# Vinyl peeling issue



## Snazzyapparel (Sep 17, 2016)

I am using Sisser easy weed white vinyl on Gildan G500VL t shirts for a restaurant. It has been a month and they are peeling and cracking terribly. I spoke with the owner and she said they are washing them every other day, they are only giving their employees 2-3 shirts for use. 

She is also concerned that they are fading (black) as well. I believe that washing every other day is far too excessive but I have to figure out what to do.

The front logo is fine but it is the ones on the back that are peeling. I have had issues with Gildan tanks in the past where vinyl will hardly adhere to the back of the tanks. 

Would the Sisser stretch vinyl work better in this application or is the excessive washing the issue?


----------



## dazzabling (Sep 21, 2011)

are the tanks 100% cotton? I don't have my catalog in front of me. 
When it comes to judging excessive use , what may be excessive to you - may not be for the customer
..especially when it comes to the food industry.


----------



## Snazzyapparel (Sep 17, 2016)

These are v-neck 100% cotton, they're washing them every other day and I don't know if its a cold, warm or hot wash and how they dry it. Everyother day seems excessive. They're just starting out and don't want to dump a lot of money into 5 shirts so they go with 2-3 per person.


----------



## GTP30 (Dec 18, 2015)

It wouldn't hurt to make sure your heat press is the correct temperature and has even heat/pressure. If those are off it could be the issue. What brand heat press do you have?


----------



## Jenitelya (Jun 29, 2010)

Also, keep in mind, who is washing them? Do they have a service? The chemicals a service uses might be more harsh to get grease smells out and what not. Granted I've never worked in a professional laundry, so I'm not sure. It's just the first thing that popped into my mind. And, I would bet they wash them in very hot water for the same reason as the grease, and germs, and they might not be separated. If since it is a small operation and the owner is washing them? Or even the employees (I don't know that unless it's visibly dirty I've known people especially waiters and waitresses that don't hardly wash their shirts as many times as they should) maybe the rules still are not being followed and that is the issue.


----------



## dazzabling (Sep 21, 2011)

I agree, use a temperature gun to make sure there isn't any cold spots. 

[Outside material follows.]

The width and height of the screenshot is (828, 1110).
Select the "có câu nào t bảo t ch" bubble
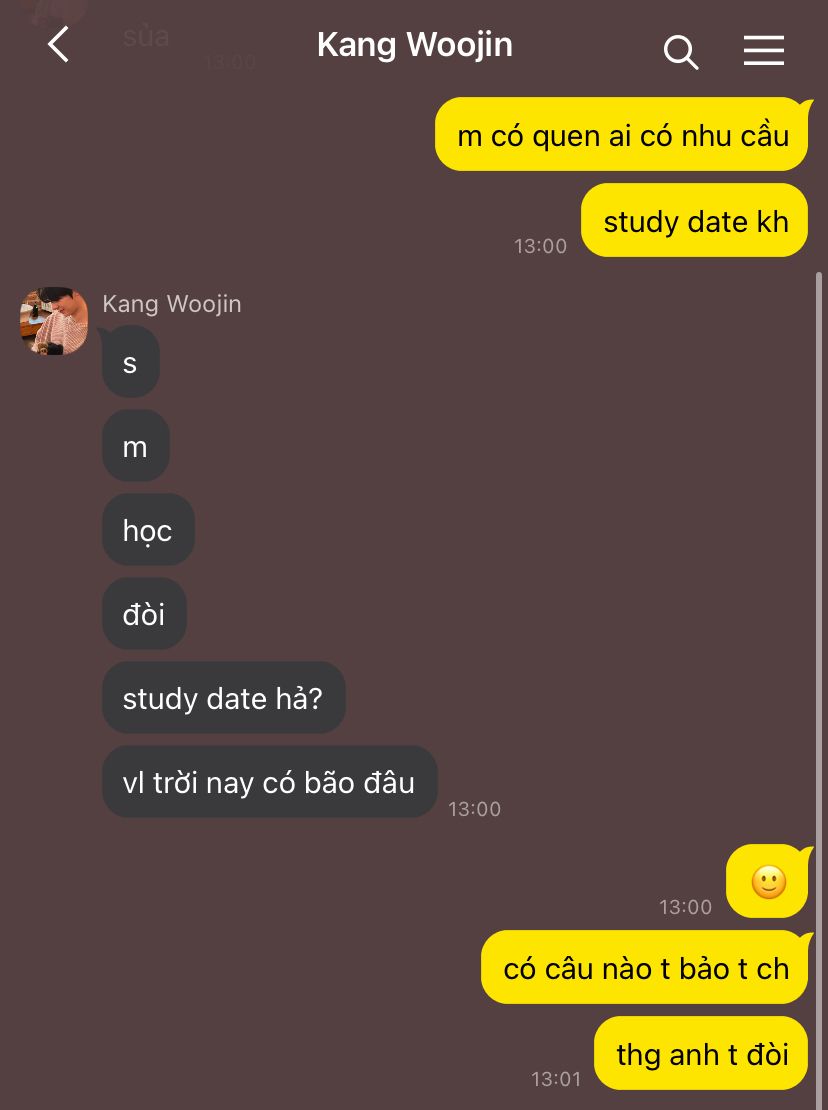pyautogui.click(x=645, y=968)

The instructions regarding washing techniques, is a conversation you need
to have with every customer. A disclaimer regarding care, return process,
customer provided apparel. 

I suggest you replace them use a heavier more durable vinyl. Recommend cold water (cold water detergent) and hang dry


----------



## Dekzion (May 18, 2015)

xpres have a workwear vinyl that can be washed at 80c, tumbled and ironed.
I try to use that when it's def a working trades customer


----------